Some thoughts from the election:
--- What happened to the youth vote? With groups such as MoveOn and America Coming Together registering numerous young people the the express intent of unseating George W. Bush this year, one would have thought that the final result would have been different. But apparantly, many of the new young registrants didn't bother showing up at the polls. I had expressed concerns about this issue a couple of weeks ago, noting in part:
While these organizations have worked so hard to register new voters, I'm worried that it's going to be difficult at best actually getting them into the voting booth. Many people, especially youth, may do something as harmless as filling out a registration form when approached by someone. But will that translate into that person actually remembering to find his/her precinct or to the early voting site and filling in the oval/pushing the touch screen buttons?
In this case, I guess not. Young people are more mobile, and with many using cellular phones as their primary communication method, they are harder to contact readily. Also, many young adults are not as concerned with things political, and while they may readily register when approached, they may choose to forget when election day comes around.
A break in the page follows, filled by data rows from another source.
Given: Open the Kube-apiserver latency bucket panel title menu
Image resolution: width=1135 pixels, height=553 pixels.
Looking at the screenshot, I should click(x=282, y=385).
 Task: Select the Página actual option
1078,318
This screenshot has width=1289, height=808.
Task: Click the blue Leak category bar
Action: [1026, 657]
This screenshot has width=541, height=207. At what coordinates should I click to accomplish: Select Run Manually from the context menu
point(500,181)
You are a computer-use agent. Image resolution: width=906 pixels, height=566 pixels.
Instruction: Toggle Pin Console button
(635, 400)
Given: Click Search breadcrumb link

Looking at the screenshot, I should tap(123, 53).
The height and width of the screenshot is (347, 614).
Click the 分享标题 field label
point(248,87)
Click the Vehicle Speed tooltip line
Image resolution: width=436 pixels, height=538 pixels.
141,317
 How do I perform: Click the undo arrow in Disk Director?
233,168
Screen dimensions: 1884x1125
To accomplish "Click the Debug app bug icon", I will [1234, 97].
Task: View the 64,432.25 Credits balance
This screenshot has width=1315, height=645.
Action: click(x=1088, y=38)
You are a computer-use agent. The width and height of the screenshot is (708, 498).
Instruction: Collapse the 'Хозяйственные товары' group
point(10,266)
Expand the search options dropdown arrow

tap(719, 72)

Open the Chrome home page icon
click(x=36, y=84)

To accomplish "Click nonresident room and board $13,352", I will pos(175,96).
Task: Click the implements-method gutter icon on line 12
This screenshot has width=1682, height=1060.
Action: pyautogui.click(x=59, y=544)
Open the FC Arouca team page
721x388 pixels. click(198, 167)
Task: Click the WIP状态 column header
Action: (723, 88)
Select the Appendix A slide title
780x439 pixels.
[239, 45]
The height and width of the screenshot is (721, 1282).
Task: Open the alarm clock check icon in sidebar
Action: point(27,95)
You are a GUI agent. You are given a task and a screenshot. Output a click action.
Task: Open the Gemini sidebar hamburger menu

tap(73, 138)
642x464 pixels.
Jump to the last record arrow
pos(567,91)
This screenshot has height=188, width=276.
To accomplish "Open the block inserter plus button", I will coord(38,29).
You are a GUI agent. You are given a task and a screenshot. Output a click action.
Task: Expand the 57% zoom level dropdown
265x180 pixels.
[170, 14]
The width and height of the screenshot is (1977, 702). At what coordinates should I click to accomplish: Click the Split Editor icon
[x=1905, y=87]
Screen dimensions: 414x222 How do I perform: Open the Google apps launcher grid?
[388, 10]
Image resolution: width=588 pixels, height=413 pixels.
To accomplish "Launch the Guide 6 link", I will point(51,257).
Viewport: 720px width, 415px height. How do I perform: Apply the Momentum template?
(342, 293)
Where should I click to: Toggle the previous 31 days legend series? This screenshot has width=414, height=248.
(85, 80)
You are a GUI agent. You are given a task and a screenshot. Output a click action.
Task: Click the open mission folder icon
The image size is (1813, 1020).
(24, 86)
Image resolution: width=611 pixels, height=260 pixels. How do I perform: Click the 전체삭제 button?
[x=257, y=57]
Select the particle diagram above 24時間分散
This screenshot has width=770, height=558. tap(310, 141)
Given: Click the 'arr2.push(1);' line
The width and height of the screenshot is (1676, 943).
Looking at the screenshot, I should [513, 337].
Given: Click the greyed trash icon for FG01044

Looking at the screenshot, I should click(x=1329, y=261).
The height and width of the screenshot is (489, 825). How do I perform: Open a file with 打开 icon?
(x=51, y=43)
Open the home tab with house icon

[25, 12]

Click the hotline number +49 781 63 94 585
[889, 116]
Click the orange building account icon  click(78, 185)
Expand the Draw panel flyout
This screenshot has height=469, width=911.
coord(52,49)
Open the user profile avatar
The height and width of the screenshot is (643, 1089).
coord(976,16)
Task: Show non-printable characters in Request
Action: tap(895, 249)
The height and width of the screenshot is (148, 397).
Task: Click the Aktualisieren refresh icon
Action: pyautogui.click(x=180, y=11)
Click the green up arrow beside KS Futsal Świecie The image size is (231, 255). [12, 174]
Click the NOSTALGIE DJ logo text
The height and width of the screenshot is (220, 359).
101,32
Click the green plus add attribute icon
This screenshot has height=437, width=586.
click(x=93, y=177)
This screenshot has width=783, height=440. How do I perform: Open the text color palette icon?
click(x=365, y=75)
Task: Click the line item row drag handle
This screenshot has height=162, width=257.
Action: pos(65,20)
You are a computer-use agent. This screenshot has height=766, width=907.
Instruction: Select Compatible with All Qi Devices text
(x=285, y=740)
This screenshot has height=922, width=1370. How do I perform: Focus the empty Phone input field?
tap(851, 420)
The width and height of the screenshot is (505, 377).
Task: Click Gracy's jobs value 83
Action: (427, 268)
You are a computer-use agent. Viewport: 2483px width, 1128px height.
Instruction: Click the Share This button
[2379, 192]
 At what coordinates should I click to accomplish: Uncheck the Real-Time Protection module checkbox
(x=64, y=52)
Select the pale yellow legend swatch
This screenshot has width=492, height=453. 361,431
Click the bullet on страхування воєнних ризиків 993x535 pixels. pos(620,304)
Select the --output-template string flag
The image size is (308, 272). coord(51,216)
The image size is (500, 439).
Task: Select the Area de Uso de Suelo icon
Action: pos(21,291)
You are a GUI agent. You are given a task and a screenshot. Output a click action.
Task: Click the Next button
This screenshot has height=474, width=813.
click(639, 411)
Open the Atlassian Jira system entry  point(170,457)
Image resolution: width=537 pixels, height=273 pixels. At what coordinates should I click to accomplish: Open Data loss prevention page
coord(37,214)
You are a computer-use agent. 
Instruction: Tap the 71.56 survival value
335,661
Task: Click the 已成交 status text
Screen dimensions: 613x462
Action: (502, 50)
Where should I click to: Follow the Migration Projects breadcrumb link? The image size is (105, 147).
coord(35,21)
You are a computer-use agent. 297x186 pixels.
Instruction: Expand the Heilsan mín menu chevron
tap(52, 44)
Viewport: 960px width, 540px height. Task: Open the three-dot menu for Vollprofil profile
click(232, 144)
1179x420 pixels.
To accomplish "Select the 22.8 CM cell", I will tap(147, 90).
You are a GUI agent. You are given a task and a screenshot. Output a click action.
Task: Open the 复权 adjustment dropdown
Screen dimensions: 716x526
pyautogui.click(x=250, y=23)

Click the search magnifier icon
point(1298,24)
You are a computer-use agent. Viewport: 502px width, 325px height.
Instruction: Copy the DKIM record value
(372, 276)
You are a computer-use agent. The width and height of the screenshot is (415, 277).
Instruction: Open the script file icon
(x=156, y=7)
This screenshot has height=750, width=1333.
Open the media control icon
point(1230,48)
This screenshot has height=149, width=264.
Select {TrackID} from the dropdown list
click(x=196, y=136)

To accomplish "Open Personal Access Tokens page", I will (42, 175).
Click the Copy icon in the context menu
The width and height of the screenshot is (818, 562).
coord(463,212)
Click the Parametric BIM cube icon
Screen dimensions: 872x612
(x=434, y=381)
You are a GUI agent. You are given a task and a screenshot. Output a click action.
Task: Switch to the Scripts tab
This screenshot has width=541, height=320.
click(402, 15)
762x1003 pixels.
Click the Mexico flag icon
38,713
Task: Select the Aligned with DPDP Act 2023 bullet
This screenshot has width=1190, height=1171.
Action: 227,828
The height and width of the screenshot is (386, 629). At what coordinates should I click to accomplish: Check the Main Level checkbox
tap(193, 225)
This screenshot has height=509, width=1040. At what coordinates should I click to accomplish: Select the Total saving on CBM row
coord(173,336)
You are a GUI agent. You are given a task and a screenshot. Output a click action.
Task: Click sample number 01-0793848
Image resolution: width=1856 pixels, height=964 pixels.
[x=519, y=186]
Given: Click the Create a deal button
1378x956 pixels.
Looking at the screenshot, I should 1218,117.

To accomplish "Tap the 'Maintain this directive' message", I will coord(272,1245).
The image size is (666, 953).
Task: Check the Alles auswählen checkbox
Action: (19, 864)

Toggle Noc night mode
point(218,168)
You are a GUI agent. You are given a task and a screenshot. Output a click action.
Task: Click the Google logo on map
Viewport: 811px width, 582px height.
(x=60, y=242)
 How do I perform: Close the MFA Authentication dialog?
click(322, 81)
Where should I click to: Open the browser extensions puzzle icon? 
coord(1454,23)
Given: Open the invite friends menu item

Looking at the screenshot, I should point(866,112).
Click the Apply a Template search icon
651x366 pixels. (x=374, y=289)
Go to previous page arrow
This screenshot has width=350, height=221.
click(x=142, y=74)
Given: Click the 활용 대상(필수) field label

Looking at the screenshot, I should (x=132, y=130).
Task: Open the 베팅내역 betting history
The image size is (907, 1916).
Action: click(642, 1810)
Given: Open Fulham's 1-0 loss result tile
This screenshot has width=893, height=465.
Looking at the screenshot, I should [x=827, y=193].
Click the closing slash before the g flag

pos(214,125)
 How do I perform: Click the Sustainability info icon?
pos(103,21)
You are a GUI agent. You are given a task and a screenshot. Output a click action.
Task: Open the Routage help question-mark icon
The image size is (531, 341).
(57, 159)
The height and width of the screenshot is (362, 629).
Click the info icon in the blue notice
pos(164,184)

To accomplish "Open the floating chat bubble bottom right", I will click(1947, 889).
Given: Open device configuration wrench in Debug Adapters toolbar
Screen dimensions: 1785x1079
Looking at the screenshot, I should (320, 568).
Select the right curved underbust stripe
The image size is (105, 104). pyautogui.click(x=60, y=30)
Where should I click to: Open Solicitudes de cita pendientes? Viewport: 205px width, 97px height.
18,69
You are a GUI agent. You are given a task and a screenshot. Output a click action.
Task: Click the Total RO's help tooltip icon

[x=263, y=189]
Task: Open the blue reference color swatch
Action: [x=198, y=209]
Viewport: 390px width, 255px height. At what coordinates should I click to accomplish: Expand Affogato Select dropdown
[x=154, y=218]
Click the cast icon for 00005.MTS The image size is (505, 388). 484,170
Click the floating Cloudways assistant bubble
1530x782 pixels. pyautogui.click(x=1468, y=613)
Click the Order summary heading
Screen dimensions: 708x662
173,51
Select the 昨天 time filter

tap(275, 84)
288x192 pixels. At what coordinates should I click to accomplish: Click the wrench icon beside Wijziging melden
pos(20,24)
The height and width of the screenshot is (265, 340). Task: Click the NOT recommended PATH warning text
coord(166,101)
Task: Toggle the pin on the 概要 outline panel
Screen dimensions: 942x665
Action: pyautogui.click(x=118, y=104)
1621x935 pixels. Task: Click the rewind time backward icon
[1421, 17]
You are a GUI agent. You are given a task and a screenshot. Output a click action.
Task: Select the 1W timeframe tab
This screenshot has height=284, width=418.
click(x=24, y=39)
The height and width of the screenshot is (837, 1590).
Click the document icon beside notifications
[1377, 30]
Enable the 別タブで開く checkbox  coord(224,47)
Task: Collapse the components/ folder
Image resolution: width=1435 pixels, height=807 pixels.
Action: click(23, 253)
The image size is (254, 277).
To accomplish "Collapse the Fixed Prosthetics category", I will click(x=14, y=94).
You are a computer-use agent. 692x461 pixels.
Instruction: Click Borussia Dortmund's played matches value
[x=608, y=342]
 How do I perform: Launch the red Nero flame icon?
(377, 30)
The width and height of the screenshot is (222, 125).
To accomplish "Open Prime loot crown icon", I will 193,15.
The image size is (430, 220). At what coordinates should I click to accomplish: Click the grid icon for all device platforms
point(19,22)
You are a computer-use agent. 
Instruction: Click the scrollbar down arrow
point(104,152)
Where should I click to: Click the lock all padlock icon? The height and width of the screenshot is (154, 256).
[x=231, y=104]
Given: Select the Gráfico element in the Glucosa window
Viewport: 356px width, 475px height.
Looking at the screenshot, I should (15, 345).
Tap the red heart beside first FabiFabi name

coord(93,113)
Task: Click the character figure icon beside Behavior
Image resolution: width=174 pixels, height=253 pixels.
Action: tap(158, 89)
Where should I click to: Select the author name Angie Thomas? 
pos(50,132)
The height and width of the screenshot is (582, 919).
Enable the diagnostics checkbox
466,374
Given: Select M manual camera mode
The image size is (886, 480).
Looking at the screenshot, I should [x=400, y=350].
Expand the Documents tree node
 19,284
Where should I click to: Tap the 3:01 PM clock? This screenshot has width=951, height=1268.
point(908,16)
Groups such as ACT and MoveOn, as well as the political parties and other groups concerned with the dwindling youth vote, should work on educating the importance of participating in the process. Hopefully, they will do so in the meantime.
--- One thing that certainly helped the Bush/Cheney campaign here is that their team made the effort to schedule visits by the candidates to smaller cities across Florida, including Lakeland, Fort Myers, The Villages, and Gainesville...places not often visited by national candidates. In contrast, Kerry/Edwards only concentrated on scheduling stops in the metro cities, sending only surrogates such as Elizabeth Edwards and former swift boat mate Del Sandusky to the outer areas.
While it's impossible for national candidates to visit every nook and cranny across America, it is important that the campaign not surrender any part of an area considered important to it's victory. That often means sending the candidates into areas that are not huge media markets to show that he/she can relate with and is concerned about smaller and more rural areas of the nation.
--- And the Democratic Party will have to do some serious soul searching during this break in the electoral cycle and think about it's future and refocus it's message. I'll get into that more in detail soon.